Wednesday, April 16, 2008

My Life in Economic Terms: One Year Equals $100... Kind Of

The Seattle Supersonics are likely moving. If you weren't aware of this, it's quite OK. It's just the NBA, after all. To go with the story,'s Page 2 is running a survey to see just what you'd give up to save your favorite pro sports team. Some of my answers actually surprised me, at least in comparison to my other answers. For example, I said I'd only be willing to pay $100 to see my team win the championship this year, but that I'd also be willing to give up a year off the end of my life to see the same event. To tell the truth, I'd probably be willing to pay more than $100 for the Falcons to win the Super Bowl, but the next step up was $500, which is a little steep for me.

The odd thing is that I wouldn't give up a year of life for just $100, despite apparently considering them equal tender when it comes to pro sporting championships. Despite this, I don't think giving up that last year of my life is really such a big deal. After all, you're giving up what is likely to be in the top five worst years of your life in exchange for at least three months' worth of bragging rights. It seems like a fair trade for me. Giving up a year of misery for three months of elation? No question.

Actually, if I were a fan of a team like the New England Patriots or Dallas Cowboys or even cared enough about baseball for the Braves to be my team, this would be a moot point. I wouldn't need to spend anything to see a championship. I'm OK with my team not winning every year or even most years, so I can see them lose a few times without being crushed. My favorite pro team, however, is the Atlanta Falcons. They've never won a championship and aren't looking to do so any time soon. I think I'd actually have to give up a year of my life for those losers to put together a Super Bowl season.
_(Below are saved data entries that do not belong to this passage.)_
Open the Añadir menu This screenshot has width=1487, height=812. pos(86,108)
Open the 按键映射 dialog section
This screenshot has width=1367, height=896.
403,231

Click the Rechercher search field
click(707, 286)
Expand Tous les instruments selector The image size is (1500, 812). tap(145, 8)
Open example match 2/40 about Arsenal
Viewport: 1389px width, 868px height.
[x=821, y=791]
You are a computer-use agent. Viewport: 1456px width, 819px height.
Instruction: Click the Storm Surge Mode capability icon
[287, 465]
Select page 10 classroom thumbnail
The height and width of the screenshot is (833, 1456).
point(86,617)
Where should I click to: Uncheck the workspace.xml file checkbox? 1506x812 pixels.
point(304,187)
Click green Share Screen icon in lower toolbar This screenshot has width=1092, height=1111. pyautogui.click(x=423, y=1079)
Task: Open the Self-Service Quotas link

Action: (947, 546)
Here are a few of the other questions from the survey, my answers and analysis:

"1) What is the least amount of money it would take for you to let your favorite team move?" Answers ranged from $200 to $1 million and no price. I chose $1 million, although honestly, this is a matter of gray areas. Do I actually have any real power here? If yes, then I'm milking it for all its worth. I'd like to be able to quit working off of this transaction. If they're just being nice, I'd really settle for much less in consolation prizes for my loss.

"5) Your local government agrees to build a new sports complex to keep your favorite team in town. But spending on roads and education will be cut. Are you OK with this?" Of course I'm not OK with this. I already find it offensive that cities already more or less subsidize professional sports. I really think those roads and schools have more to do with the success (or lack thereof) of your city than the quality of your professional sports industry. I may just be a bit idealistic and naive, but how is it that I'm in the minority here?

"8) If money/career wasn't an issue, would you move with your favorite team?" Even ignoring the fact that they also left out family considerations (the reason that I'm still living on the East Coast), this is a ridiculous question. What if my team moved to the Rust Belt or to some state where the legal limit on alcohol content in beer makes most of my favorite tipples illegal? What if they moved somewhere the average summer temperature is more than 85 degrees? I may be willing to give up a year of my life for a chance to get my favorite team a championship, but I'm not willing to follow them anywhere I don't already want to go. The Falcons are moving to Portland, OR? I'm there. They're moving to Birmingham, AL, or Los Angeles? Forget it. I'll just pick a new team.


Julie said...

With Matt's jersey, we've got at least $400 in Thrashers merchandise, so I would probably be willing to pay $500 to keep them here. I'd have to spend it anyway to replace all the stuff. Or not.

Sports teams are fluid, so I think it's kinda dumb to get so attached. Your team is really only a logo. The players go where the money & contracts take them. Your team will effectively be gone in a few years anyway.

Courtney said...

You would really give up the last year of your life for a game? But what if NEXT YEAR is the last year of your life? Better start saying your goodbyes.

Mickey said...

Courtney makes a really good point. So does Julie. It's really just a logo and a name we're following.

Also, to those who came here on my recommendation: I swear he doesn't do a lot of sports posts.

JustinS said...

Mickey's making us come visit, so I thought I should comment while I was here to prove I followed his orders before he starts issuing beat-downs...

I took the same survey a few days ago and was a bit surprised at how little I apparently care about the Blazers. I'm all up in arms about the Sonics thing, and yet I wouldn't give up the last year of my life for Portland. Go figure.

Chris said...

Well, come on, the idea of giving up the last year of your life is so abstract that it pretty much holds no value. Since you don't know which year is to be your last, you wouldn't even know you had given it up.

Unless when you got to hell, the devil was all like, "Oh, you're early." Then you'd have to sit in hell's waiting room with some pop princess who had offed herself via drug overdose, plus maybe some dumbass teenager who played the choking game one time too many.

Then that would suck, wouldn't it?

Jacob said...

Chris makes a solid point (and is exactly where I'm coming from). Judging from family history and lifestyle, I'm at least making my 90s. Plus, if next year is my last year, I really don't see how going one year early makes that much difference. It's not like I could plan for it anyway.

And Mickey, I kind of thought this was more of a commentary of the value of life than it was sports.